If `a_(1),a_(2),a_(3),"......"` be in harmonic progression with `a_(1)=5` and `a_(20)=25`. The least positive integer n for which `a_(n)lt0` is

To solve the problem, we need to find the least positive integer \( n \) for which \( a_n < 0 \) given that the sequence \( a_1, a_2, a_3, \ldots \) is in harmonic progression (HP) with \( a_1 = 5 \) and \( a_{20} = 25 \). ### Step-by-Step Solution: 1. **Understanding Harmonic Progression**: If a sequence is in harmonic progression, then the reciprocals of the terms are in arithmetic progression (AP). Therefore, we can denote: \[ b_n = \frac{1}{a_n} \] where \( b_n \) is in AP. 2. **Finding the First and Twentieth Terms**: Given: \[ a_1 = 5 \quad \Rightarrow \quad b_1 = \frac{1}{5} \] \[ a_{20} = 25 \quad \Rightarrow \quad b_{20} = \frac{1}{25} \] 3. **Finding the Common Difference**: The general term of an AP can be expressed as: \[ b_n = b_1 + (n-1)d \] For \( n = 20 \): \[ b_{20} = b_1 + 19d \] Substituting the known values: \[ \frac{1}{25} = \frac{1}{5} + 19d \] Rearranging gives: \[ 19d = \frac{1}{25} - \frac{1}{5} \] Finding a common denominator (which is 25): \[ \frac{1}{5} = \frac{5}{25} \quad \Rightarrow \quad 19d = \frac{1 - 5}{25} = -\frac{4}{25} \] Therefore: \[ d = -\frac{4}{25 \times 19} = -\frac{4}{475} \] 4. **Finding the General Term**: The general term \( b_n \) can now be written as: \[ b_n = \frac{1}{5} + (n-1) \left(-\frac{4}{475}\right) \] Simplifying this: \[ b_n = \frac{1}{5} - \frac{4(n-1)}{475} \] Converting \( \frac{1}{5} \) to have a common denominator of 475: \[ b_n = \frac{95}{475} - \frac{4(n-1)}{475} = \frac{95 - 4(n-1)}{475} \] Thus: \[ b_n = \frac{99 - 4n}{475} \] 5. **Finding When \( a_n < 0 \)**: We need \( a_n < 0 \) which implies \( b_n = \frac{1}{a_n} < 0 \).
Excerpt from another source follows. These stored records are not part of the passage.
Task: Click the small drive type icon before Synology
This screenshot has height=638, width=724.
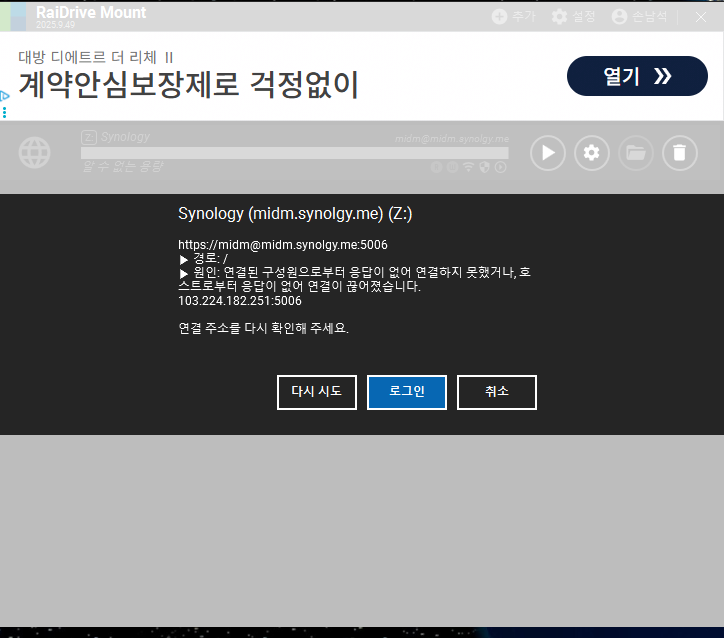Action: 88,137
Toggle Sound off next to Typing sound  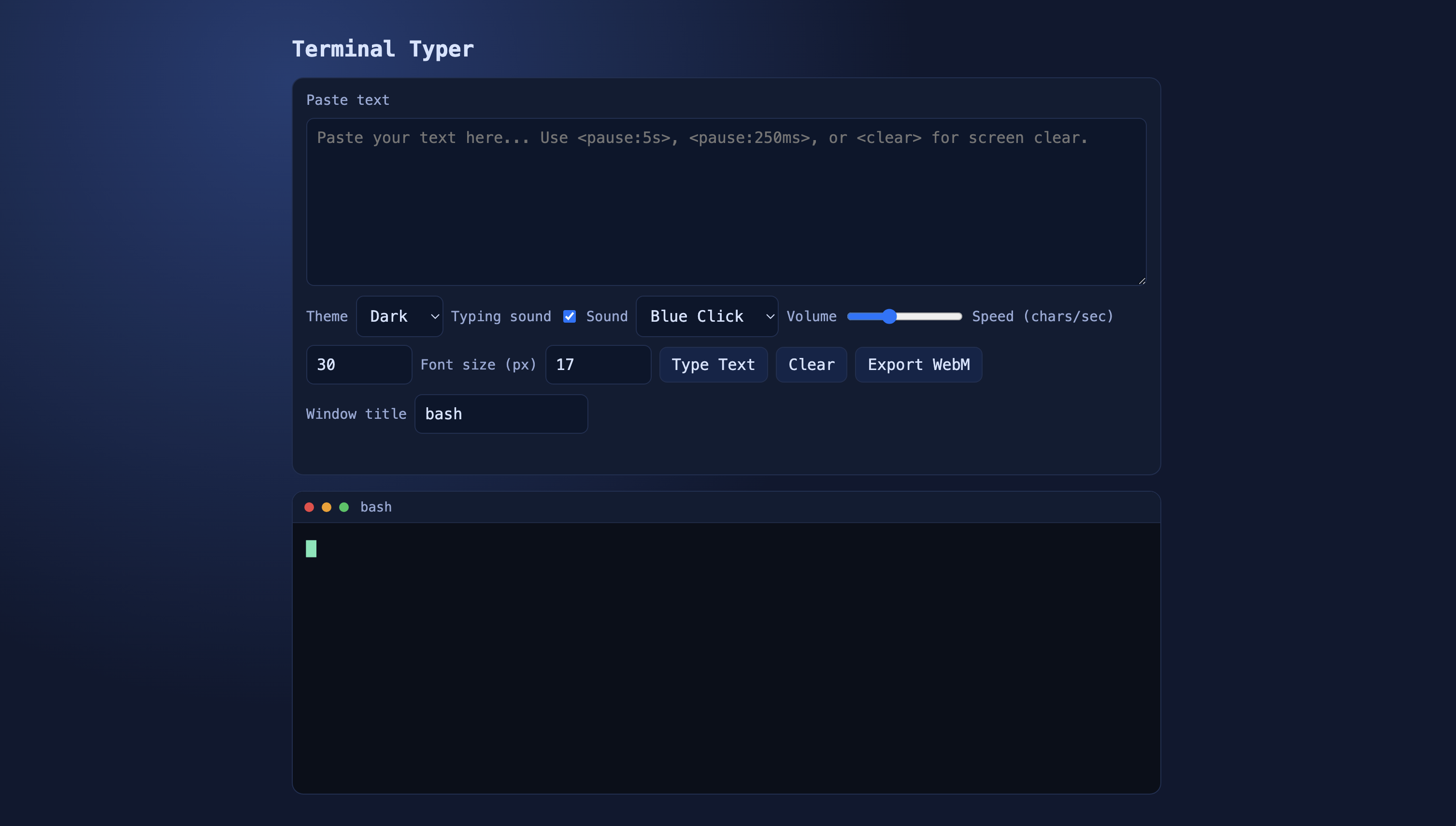coord(570,316)
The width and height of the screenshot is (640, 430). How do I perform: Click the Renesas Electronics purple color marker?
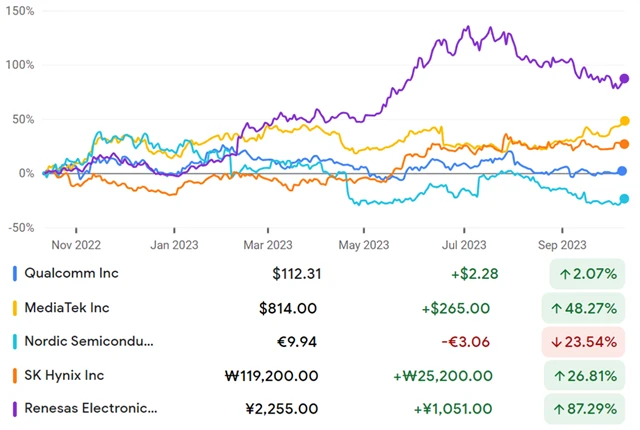point(14,408)
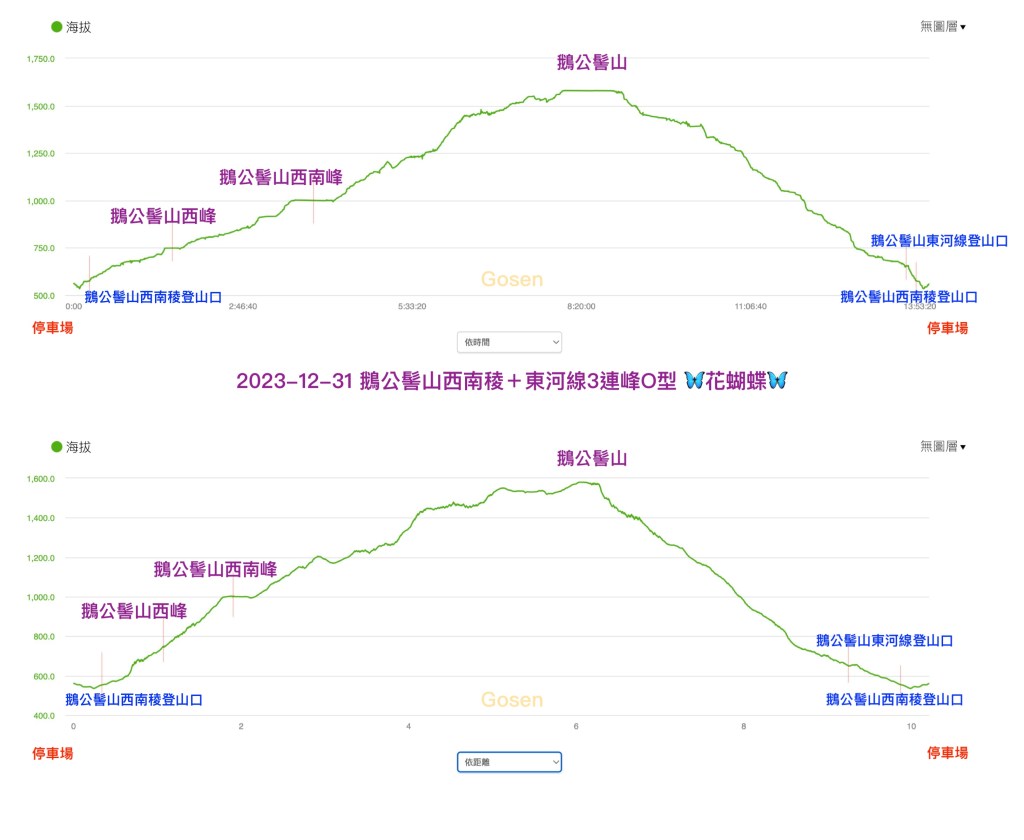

This occurs when: \[ 99 - 4n < 0 \] Solving for \( n \): \[ 99 < 4n \quad \Rightarrow \quad n > \frac{99}{4} = 24.75 \] The least positive integer \( n \) that satisfies this condition is: \[ n = 25 \] ### Final Answer: The least positive integer \( n \) for which \( a_n < 0 \) is \( \boxed{25} \).